Careening from set piece to set piece, the few quiet seconds are filled with false monster lore that Sommers forgets to actually use. Gypsy Anna Valerious (an exceptionally bosomy Kate Beckinsale) comments that werewolves only shed under the light of their first full moon, a headscratching factoid if ever there was one. There's also troubling evidence that in Transylvania, the full moon seems to come around every few days. No waxing and waning when there's chaos to be sown.

At times Van Helsing gets so loud and logic-free that you long for a soundtrack by Queen or at least Jim Steinman. The movie may have arrived thirty years too late, or at least too late for the days when I'd go to movies in an altered state. It would have fit right alongside rock fantasias like Phantom of the Paradise or the classic Rocky Horror Picture Show. More than one scene has ample opportunity for characters to break into song.

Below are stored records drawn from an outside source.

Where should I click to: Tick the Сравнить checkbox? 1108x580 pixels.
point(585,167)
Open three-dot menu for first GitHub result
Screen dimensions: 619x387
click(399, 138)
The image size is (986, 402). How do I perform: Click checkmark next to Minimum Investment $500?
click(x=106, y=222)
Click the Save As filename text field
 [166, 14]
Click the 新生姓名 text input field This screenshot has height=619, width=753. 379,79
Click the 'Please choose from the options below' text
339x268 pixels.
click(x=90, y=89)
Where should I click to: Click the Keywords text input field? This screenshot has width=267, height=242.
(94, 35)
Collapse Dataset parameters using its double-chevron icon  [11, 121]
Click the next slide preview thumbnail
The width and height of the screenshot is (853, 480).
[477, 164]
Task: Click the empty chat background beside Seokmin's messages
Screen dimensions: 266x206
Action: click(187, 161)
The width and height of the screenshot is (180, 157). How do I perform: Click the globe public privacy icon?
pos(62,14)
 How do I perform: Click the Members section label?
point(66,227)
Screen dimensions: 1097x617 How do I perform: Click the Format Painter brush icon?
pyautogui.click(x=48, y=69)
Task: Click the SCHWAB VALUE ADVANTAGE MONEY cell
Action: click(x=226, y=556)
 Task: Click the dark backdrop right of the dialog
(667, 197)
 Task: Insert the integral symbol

And unfortunately, few people involved in the cast seem to get that. Beckinsale, though gorgeous, does not seem to see the humor in her impossibly thick "Transylvanian" accent. The Brides of Dracula don't see the humor, either, but make up for it by writhing a lot and sounding strangely like Arianna Huffington.

Countering them, Roxburgh hardly bothers with a dialect but at least seems to be having a good time. If anything, he's not over the top enough.

For the first time, I felt like Jackman was just taking a paycheck. A great, potentially career-killing paycheck. He doesn't even bother to hide his Australian accent, a strange choice for a guy that's supposedly Dutch, taken in by the Vatican, and then revealed to have darker secrets that still would take him nowhere near Australia.

Only Wenham, as the reluctant sidekick and Friar, strikes the right balance. Moreover, it's such a departure from his role as Faramir in The Lord of the Rings that it really showcases his versatility as an actor, not to mention his pretty good comic timing.

The kaleidoscopic horror will be enough to warrant a viewing, and if Van Helsing were to show up on cable on a boring Saturday afternoon, it would easily suck me back in. But you know what? So would Digby, The Biggest Dog In The World, so that's not saying much.